Filippo Boni : 29 octubre 2025 06:58
En una era donde cada pregunta se responde con un simple toque, los usuarios quizás nos hemos acostumbrado demasiado a los nuevos asistentes basados en IA. Al final, da igual cuál elijamos: los modelos de lenguaje más populares pertenecen a grandes empresas privadas. Nada nuevo, dirán algunos; la mayoría de los servicios digitales que usamos a diario tampoco lo son.
La diferencia, sin embargo, radica en que aquí no interactuamos con un buscador ni con una red social, sino con un sistema que simula una conversación humana. Y es precisamente esta naturalidad la que nos impulsa, a menudo sin darnos cuenta, a compartir información que jamás revelaríamos voluntariamente en otro lugar.
Al menos directamente, porque podríamos hablar durante días sobre cómo estas empresas recopilan, correlacionan y analizan indirectamente nuestros datos para construir verdaderos gemelos digitales (modelos digitales extremadamente precisos de nosotros mismos). La cuestión es que cada interacción, incluso la aparentemente inocua, contribuye a enriquecer ese perfil invisible que describe quiénes somos, qué hacemos e incluso cómo pensamos.

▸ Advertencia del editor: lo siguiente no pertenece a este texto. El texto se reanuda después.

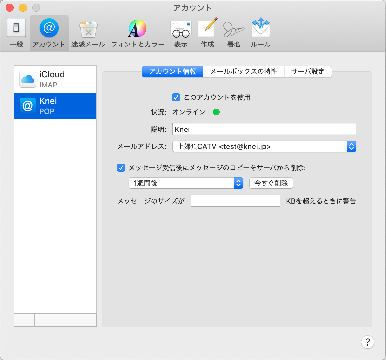Select the Knei POP account

[x=55, y=106]
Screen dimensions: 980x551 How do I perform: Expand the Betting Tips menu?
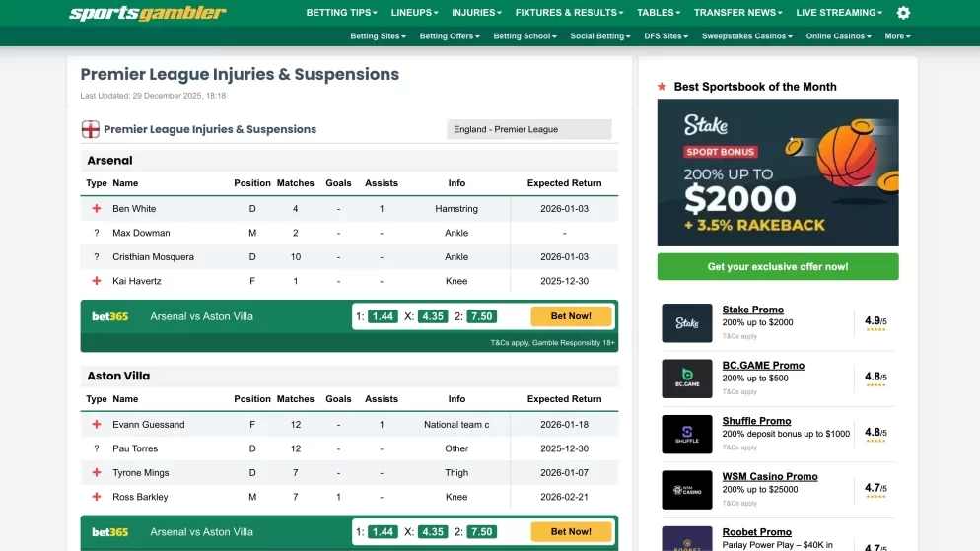(x=341, y=13)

No todos los datos que compartimos en línea tienen la misma importancia o valor. Algunos, si se divulgan o procesan de forma inadecuada, pueden exponer a una persona u organización a riesgos significativos: robo de identidad, violación de secretos comerciales, extorsión o daños a la reputación. Por este motivo, las normativas, empezando por el Reglamento General de Protección de Datos (RGPD ) europeo, distinguen entre datos personales ordinarios y datos sensibles o de categorías especiales.
Los datos personales son toda información que identifica, directa o indirectamente, a una persona física. Esta categoría incluye nombres, direcciones, números de teléfono, direcciones de correo electrónico, información fiscal, así como datos técnicos como direcciones IP o cookies, si estos pueden vincularse a un individuo.
Los datos sensibles (o categorías especiales de datos personales , art. 9 RGPD) incluyen información que revela aspectos más íntimos o potencialmente discriminatorios:
En el ámbito empresarial y de la ciberseguridad, esto incluye también datos sensibles o confidenciales: secretos comerciales, proyectos internos, estrategias de seguridad, credenciales de inicio de sesión, bases de datos de clientes o registros de red. Estos datos no siempre son «personales», pero su exposición puede comprometer la seguridad de los sistemas o de las personas.
No basta con distinguir entre datos personales y datos sensibles: lo que importa es el contexto en el que se comparten. Información aparentemente inocua en una red social puede volverse riesgosa si se incluye en una solicitud para un modelo lingüístico que almacena o analiza interacciones. Por lo tanto, la sensibilidad de los datos radica no solo en su naturaleza, sino también en cómo y dónde se procesan.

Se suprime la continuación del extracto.